┌─ Records supplied

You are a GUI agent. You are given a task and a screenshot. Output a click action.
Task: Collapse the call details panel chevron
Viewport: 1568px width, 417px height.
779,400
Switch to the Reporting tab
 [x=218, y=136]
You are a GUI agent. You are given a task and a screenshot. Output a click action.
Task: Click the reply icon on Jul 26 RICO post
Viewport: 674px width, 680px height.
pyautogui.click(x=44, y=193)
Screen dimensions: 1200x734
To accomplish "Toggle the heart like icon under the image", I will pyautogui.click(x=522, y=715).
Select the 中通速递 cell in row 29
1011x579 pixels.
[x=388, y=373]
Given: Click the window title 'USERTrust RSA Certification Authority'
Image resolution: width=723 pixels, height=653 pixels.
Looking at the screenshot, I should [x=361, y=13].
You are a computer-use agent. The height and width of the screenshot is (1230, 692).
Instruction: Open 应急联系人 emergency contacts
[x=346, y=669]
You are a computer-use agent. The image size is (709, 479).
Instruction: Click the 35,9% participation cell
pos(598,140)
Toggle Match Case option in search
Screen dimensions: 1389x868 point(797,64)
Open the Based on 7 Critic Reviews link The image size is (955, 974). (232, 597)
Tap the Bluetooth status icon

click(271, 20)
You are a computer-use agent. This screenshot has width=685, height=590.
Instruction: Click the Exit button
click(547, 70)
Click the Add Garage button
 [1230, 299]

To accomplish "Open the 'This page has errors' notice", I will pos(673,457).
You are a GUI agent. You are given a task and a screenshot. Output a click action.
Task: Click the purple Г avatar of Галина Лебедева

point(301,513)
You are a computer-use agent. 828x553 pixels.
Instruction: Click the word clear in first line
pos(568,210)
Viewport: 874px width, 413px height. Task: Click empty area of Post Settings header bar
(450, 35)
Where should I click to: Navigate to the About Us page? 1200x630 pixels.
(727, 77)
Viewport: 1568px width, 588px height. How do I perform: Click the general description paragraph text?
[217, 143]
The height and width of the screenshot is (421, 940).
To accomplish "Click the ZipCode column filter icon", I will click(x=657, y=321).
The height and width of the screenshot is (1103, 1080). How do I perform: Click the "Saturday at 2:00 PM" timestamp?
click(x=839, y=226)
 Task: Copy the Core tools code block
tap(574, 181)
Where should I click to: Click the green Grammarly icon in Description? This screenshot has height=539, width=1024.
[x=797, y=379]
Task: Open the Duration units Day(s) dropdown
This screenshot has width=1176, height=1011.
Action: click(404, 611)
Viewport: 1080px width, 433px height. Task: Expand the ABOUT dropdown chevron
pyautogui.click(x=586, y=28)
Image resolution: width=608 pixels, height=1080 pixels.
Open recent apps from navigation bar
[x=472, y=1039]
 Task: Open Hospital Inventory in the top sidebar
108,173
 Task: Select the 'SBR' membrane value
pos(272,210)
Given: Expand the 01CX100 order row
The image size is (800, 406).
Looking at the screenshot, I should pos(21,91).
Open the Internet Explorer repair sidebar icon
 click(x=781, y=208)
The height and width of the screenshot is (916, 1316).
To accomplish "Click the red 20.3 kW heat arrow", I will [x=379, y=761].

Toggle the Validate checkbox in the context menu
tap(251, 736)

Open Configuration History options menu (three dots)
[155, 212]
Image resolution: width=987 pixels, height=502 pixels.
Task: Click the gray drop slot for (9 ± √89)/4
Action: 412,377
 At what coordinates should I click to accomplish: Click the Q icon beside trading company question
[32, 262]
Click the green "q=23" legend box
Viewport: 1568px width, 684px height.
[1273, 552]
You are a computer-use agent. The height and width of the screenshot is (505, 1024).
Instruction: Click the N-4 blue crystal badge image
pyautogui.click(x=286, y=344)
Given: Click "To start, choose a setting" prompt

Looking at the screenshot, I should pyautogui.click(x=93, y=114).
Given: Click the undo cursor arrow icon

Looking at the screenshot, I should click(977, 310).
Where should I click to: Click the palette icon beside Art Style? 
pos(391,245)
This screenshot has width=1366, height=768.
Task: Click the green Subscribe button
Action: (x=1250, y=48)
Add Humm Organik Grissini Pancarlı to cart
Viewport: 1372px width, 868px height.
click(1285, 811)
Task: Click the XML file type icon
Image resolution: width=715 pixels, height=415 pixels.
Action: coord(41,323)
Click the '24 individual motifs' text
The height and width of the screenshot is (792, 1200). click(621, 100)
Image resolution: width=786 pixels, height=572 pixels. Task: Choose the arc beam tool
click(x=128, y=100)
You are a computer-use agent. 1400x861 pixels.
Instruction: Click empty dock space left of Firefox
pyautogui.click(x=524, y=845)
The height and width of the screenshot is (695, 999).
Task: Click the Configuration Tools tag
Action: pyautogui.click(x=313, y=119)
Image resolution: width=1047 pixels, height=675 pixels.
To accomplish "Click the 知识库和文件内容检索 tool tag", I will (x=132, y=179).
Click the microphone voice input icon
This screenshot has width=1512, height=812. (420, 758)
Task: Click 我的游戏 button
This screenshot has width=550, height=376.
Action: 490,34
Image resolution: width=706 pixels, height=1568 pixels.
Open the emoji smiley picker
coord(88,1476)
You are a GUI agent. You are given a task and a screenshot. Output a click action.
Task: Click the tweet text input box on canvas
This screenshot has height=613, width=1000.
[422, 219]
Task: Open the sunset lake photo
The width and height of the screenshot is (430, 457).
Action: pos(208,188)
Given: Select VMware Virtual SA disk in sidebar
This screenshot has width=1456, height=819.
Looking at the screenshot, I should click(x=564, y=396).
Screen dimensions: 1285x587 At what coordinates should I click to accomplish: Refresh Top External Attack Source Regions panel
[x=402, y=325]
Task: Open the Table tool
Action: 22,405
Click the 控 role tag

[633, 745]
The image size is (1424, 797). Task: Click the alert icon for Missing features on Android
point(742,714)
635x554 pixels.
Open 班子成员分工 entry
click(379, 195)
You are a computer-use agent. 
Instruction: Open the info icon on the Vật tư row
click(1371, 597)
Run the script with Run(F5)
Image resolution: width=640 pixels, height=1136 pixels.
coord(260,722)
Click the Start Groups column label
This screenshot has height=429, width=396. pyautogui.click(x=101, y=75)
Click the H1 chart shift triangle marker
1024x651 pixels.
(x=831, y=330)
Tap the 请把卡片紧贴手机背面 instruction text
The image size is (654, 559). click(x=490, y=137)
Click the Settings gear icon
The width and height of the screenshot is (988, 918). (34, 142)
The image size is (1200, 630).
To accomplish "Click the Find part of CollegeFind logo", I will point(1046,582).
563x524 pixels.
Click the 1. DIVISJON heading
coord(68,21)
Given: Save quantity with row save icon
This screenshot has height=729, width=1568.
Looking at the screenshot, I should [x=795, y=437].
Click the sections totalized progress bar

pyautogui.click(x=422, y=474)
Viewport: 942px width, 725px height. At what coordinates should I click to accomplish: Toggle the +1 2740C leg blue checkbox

└─

What you should do: Can you rewrite the lines above with every "GUI agent" changed to "screen assistant" and nothing else altered?

Answer in full:
You are a screen assistant. You are given a task and a screenshot. Output a click action.
Task: Collapse the call details panel chevron
Viewport: 1568px width, 417px height.
779,400
Switch to the Reporting tab
 [x=218, y=136]
You are a screen assistant. You are given a task and a screenshot. Output a click action.
Task: Click the reply icon on Jul 26 RICO post
Viewport: 674px width, 680px height.
pyautogui.click(x=44, y=193)
Screen dimensions: 1200x734
To accomplish "Toggle the heart like icon under the image", I will pyautogui.click(x=522, y=715).
Select the 中通速递 cell in row 29
1011x579 pixels.
[x=388, y=373]
Given: Click the window title 'USERTrust RSA Certification Authority'
Image resolution: width=723 pixels, height=653 pixels.
Looking at the screenshot, I should [x=361, y=13].
You are a computer-use agent. The height and width of the screenshot is (1230, 692).
Instruction: Open 应急联系人 emergency contacts
[x=346, y=669]
You are a computer-use agent. The image size is (709, 479).
Instruction: Click the 35,9% participation cell
pos(598,140)
Toggle Match Case option in search
Screen dimensions: 1389x868 point(797,64)
Open the Based on 7 Critic Reviews link The image size is (955, 974). (232, 597)
Tap the Bluetooth status icon

click(271, 20)
You are a computer-use agent. This screenshot has width=685, height=590.
Instruction: Click the Exit button
click(547, 70)
Click the Add Garage button
 [1230, 299]

To accomplish "Open the 'This page has errors' notice", I will pos(673,457).
You are a screen assistant. You are given a task and a screenshot. Output a click action.
Task: Click the purple Г avatar of Галина Лебедева

point(301,513)
You are a computer-use agent. 828x553 pixels.
Instruction: Click the word clear in first line
pos(568,210)
Viewport: 874px width, 413px height. Task: Click empty area of Post Settings header bar
(450, 35)
Where should I click to: Navigate to the About Us page? 1200x630 pixels.
(727, 77)
Viewport: 1568px width, 588px height. How do I perform: Click the general description paragraph text?
[217, 143]
The height and width of the screenshot is (421, 940).
To accomplish "Click the ZipCode column filter icon", I will click(x=657, y=321).
The height and width of the screenshot is (1103, 1080). How do I perform: Click the "Saturday at 2:00 PM" timestamp?
click(x=839, y=226)
 Task: Copy the Core tools code block
tap(574, 181)
Where should I click to: Click the green Grammarly icon in Description? This screenshot has height=539, width=1024.
[x=797, y=379]
Task: Open the Duration units Day(s) dropdown
This screenshot has width=1176, height=1011.
Action: click(404, 611)
Viewport: 1080px width, 433px height. Task: Expand the ABOUT dropdown chevron
pyautogui.click(x=586, y=28)
Image resolution: width=608 pixels, height=1080 pixels.
Open recent apps from navigation bar
[x=472, y=1039]
 Task: Open Hospital Inventory in the top sidebar
108,173
 Task: Select the 'SBR' membrane value
pos(272,210)
Given: Expand the 01CX100 order row
The image size is (800, 406).
Looking at the screenshot, I should pos(21,91).
Open the Internet Explorer repair sidebar icon
 click(x=781, y=208)
The height and width of the screenshot is (916, 1316).
To accomplish "Click the red 20.3 kW heat arrow", I will [x=379, y=761].

Toggle the Validate checkbox in the context menu
tap(251, 736)

Open Configuration History options menu (three dots)
[155, 212]
Image resolution: width=987 pixels, height=502 pixels.
Task: Click the gray drop slot for (9 ± √89)/4
Action: 412,377
 At what coordinates should I click to accomplish: Click the Q icon beside trading company question
[32, 262]
Click the green "q=23" legend box
Viewport: 1568px width, 684px height.
[1273, 552]
You are a computer-use agent. The height and width of the screenshot is (505, 1024).
Instruction: Click the N-4 blue crystal badge image
pyautogui.click(x=286, y=344)
Given: Click "To start, choose a setting" prompt

Looking at the screenshot, I should pyautogui.click(x=93, y=114).
Given: Click the undo cursor arrow icon

Looking at the screenshot, I should click(977, 310).
Where should I click to: Click the palette icon beside Art Style? 
pos(391,245)
This screenshot has width=1366, height=768.
Task: Click the green Subscribe button
Action: (x=1250, y=48)
Add Humm Organik Grissini Pancarlı to cart
Viewport: 1372px width, 868px height.
click(1285, 811)
Task: Click the XML file type icon
Image resolution: width=715 pixels, height=415 pixels.
Action: coord(41,323)
Click the '24 individual motifs' text
The height and width of the screenshot is (792, 1200). click(621, 100)
Image resolution: width=786 pixels, height=572 pixels. Task: Choose the arc beam tool
click(x=128, y=100)
You are a computer-use agent. 1400x861 pixels.
Instruction: Click empty dock space left of Firefox
pyautogui.click(x=524, y=845)
The height and width of the screenshot is (695, 999).
Task: Click the Configuration Tools tag
Action: pyautogui.click(x=313, y=119)
Image resolution: width=1047 pixels, height=675 pixels.
To accomplish "Click the 知识库和文件内容检索 tool tag", I will (x=132, y=179).
Click the microphone voice input icon
This screenshot has width=1512, height=812. (420, 758)
Task: Click 我的游戏 button
This screenshot has width=550, height=376.
Action: 490,34
Image resolution: width=706 pixels, height=1568 pixels.
Open the emoji smiley picker
coord(88,1476)
You are a screen assistant. You are given a task and a screenshot. Output a click action.
Task: Click the tweet text input box on canvas
This screenshot has height=613, width=1000.
[422, 219]
Task: Open the sunset lake photo
The width and height of the screenshot is (430, 457).
Action: pos(208,188)
Given: Select VMware Virtual SA disk in sidebar
This screenshot has width=1456, height=819.
Looking at the screenshot, I should click(x=564, y=396).
Screen dimensions: 1285x587 At what coordinates should I click to accomplish: Refresh Top External Attack Source Regions panel
[x=402, y=325]
Task: Open the Table tool
Action: 22,405
Click the 控 role tag

[633, 745]
The image size is (1424, 797). Task: Click the alert icon for Missing features on Android
point(742,714)
635x554 pixels.
Open 班子成员分工 entry
click(379, 195)
You are a computer-use agent. 
Instruction: Open the info icon on the Vật tư row
click(1371, 597)
Run the script with Run(F5)
Image resolution: width=640 pixels, height=1136 pixels.
coord(260,722)
Click the Start Groups column label
This screenshot has height=429, width=396. pyautogui.click(x=101, y=75)
Click the H1 chart shift triangle marker
1024x651 pixels.
(x=831, y=330)
Tap the 请把卡片紧贴手机背面 instruction text
The image size is (654, 559). click(x=490, y=137)
Click the Settings gear icon
The width and height of the screenshot is (988, 918). (34, 142)
The image size is (1200, 630).
To accomplish "Click the Find part of CollegeFind logo", I will point(1046,582).
563x524 pixels.
Click the 1. DIVISJON heading
coord(68,21)
Given: Save quantity with row save icon
This screenshot has height=729, width=1568.
Looking at the screenshot, I should [x=795, y=437].
Click the sections totalized progress bar

pyautogui.click(x=422, y=474)
Viewport: 942px width, 725px height. At what coordinates should I click to accomplish: Toggle the +1 2740C leg blue checkbox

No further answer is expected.